L’argument : Invité au festival de Manille, Werner Schroeter y tourne un carnet de voyage sur la culture et l’histoire des Philippines.
Notre avis : La filmographie de Werner Schroeter comporte plusieurs films relevant peu ou prou du genre documentaire. Totalement personnels et faisant fi des règles télévisuelles du genre, ils interrogent, de manière plus directe que les fictions, la notion d’utopie qui est au centre de l’oeuvre du cinéaste.
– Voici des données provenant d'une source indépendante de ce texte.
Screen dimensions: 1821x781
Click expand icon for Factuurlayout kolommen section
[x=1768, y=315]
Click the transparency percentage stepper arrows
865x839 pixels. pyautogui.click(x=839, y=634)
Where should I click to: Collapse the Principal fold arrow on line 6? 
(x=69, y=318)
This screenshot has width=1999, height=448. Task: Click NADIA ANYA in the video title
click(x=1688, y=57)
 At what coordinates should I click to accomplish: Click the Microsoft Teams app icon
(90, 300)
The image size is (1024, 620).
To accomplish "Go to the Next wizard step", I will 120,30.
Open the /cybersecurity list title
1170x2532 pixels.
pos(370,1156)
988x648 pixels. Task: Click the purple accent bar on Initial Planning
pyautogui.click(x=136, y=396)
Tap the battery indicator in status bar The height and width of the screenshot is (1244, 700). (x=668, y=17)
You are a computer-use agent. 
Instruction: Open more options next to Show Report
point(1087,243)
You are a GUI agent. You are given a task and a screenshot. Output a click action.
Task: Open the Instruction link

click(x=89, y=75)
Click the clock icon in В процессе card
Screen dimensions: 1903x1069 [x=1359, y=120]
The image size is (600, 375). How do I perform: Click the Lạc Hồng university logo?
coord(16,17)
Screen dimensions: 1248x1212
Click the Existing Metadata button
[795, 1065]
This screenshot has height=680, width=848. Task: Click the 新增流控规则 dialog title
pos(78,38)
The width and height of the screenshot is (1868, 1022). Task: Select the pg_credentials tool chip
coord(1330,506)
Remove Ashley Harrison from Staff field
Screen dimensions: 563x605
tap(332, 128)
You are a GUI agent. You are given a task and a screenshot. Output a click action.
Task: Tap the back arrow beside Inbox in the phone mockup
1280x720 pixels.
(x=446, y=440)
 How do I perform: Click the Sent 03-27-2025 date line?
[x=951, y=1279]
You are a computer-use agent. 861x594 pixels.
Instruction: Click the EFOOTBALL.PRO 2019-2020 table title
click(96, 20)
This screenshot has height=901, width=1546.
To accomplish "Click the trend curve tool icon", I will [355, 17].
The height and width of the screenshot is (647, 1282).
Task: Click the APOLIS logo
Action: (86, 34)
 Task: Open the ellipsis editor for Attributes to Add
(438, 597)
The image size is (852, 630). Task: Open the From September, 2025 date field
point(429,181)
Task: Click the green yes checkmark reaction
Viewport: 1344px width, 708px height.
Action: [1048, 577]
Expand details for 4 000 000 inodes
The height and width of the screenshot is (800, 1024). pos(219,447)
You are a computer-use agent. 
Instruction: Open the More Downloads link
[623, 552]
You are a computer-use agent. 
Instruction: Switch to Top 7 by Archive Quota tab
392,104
Faire sortir la réalité de ses gonds, tel était le but déclaré de sa démarche basée sur le collage, les rencontres improbables, la juxtaposition d’éléments disparates. Le discours, se méfiant de la logique souvent fallacieuse de l’exposé rationnel, se fie plutôt au principe d’association et passe volontiers du coq à l’âne. Mais ce sont surtout les musiques à la présence insistante et jamais illustrative qui donnent à ces films une charge explosive et déstabilisante.
La répétition générale (1980) interrogeait l’état du monde en filmant les troupes invitées au Festival de Nancy, faisant la part belle à la chorégraphe Pina Bausch et surtout à l’extraordinaire Kazuo Ono, le maître du butô. A la recherche du soleil (1986) entrait au coeur du travail d’Ariane Mnouchkine et de sa compagnie montant à la Cartoucherie de Vincennes L’Histoire terrible mais inachevée de Norodom Sihanouk, roi du Cambodge.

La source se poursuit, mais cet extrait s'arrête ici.